私からの朝の挨拶を無視するのは常だったが、飲み物をどちらが良いか尋ねたときも、入浴の時間を確認したときも返事がなかった。
困惑したまましばらく過ごし、夜になって食事の席で向き合い意を決して尋ねた。
「私と口をきくのは億劫ですか」
彼女が首を横にふったので、私の表情はいくらかゆるんだ。
「では喋ってもらえませんか」
しかし彼女は首を横にふる。
「答えたくない質問には黙っていらしてもかまいませんよ」
やはり首を横にふる。彼女の気持ちを掴めずに困惑した。
「なにかあなたに失礼なことをしましたか」
横に首をふる。
「……もしや私と話すことが億劫なのではなくて、話すこと自体が億劫なのですか」
少し考えて、彼女がうなずいた。
「意思の疎通がはかれなくて不便だと思うのですが」
彼女が青い目でじっと私を見つめた。じっと、そしてずっと。
疑問が頭に溢れるが、次第に単純な圧迫を感じ、負けた私が告げる。
「……わかりました、私が察すればいいんですね」
彼女がうなずいた。
やりとりを思い出し、自分の勘違いを苦く味わう。
正直、わからない。
……自身のいる場所が家ではいけないのだろうか。
私は彼女にいつでも眠れる温かで柔らかな寝床を用意した。足を鎖に繋がれてはいるものの、働く必要はないし、食事もできる限りのものを並べている。起きているのが昼でも夜でもかまわない。

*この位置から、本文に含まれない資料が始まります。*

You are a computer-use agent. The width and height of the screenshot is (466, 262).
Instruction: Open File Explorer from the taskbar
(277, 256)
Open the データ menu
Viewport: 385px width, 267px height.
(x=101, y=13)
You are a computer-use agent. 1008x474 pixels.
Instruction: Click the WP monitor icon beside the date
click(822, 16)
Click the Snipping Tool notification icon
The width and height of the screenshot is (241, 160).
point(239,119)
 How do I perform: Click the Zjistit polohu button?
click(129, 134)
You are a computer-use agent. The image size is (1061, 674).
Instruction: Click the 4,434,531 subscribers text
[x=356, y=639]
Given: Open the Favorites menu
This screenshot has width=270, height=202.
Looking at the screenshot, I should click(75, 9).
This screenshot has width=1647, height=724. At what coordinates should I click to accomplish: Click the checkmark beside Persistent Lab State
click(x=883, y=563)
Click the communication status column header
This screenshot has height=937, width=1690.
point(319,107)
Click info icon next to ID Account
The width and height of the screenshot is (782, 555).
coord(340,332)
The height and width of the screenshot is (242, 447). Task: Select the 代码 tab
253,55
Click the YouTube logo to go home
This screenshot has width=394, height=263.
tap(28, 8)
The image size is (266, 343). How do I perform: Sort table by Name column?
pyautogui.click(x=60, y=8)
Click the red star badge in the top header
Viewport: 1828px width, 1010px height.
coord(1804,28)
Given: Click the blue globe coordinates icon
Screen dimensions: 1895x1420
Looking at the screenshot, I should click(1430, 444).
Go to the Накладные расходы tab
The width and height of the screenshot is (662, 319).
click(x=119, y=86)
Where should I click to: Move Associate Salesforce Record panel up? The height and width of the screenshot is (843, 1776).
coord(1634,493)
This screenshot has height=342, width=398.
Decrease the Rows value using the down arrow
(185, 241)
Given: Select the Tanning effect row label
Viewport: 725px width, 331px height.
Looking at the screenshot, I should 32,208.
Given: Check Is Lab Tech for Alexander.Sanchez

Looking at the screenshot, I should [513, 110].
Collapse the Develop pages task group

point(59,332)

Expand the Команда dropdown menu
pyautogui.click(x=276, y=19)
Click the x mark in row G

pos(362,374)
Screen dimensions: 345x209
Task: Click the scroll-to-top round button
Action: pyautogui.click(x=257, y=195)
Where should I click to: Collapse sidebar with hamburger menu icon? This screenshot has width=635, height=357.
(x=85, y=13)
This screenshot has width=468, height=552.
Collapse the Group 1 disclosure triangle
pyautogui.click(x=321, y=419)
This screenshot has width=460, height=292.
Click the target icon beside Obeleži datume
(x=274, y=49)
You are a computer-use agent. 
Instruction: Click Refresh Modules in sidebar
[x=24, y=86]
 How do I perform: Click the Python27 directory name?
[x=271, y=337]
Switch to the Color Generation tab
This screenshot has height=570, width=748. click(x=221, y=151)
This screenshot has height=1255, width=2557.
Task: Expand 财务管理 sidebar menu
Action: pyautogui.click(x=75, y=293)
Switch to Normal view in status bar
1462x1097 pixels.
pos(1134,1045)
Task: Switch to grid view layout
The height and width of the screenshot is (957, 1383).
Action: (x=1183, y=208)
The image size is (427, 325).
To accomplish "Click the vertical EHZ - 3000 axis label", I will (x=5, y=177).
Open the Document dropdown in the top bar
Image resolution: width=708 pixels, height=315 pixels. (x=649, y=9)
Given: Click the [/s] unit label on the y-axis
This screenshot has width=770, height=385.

彼女はそうした生活を周囲から咎められて一時的に家を出たはずだ。
ならばこの場所でもいいのではないか。
考えてみれば親兄弟も親しい友人もいない私に、ホームシックが正しく理解できるはずもない。このようなものだろうと、他人の心を想像しているだけ。
そんな私だから、彼女の心がわからなかったのだろう。
彼はこの監禁生活の終わりをどう想定しているのだろうか。
思い出したように堪忍袋の緒が切れる親の怒声に怯えなくてもよくなったので、場所を変えただけの私の引きこもり生活は砂漠の家に繋がれたまま淡々と過ぎていく。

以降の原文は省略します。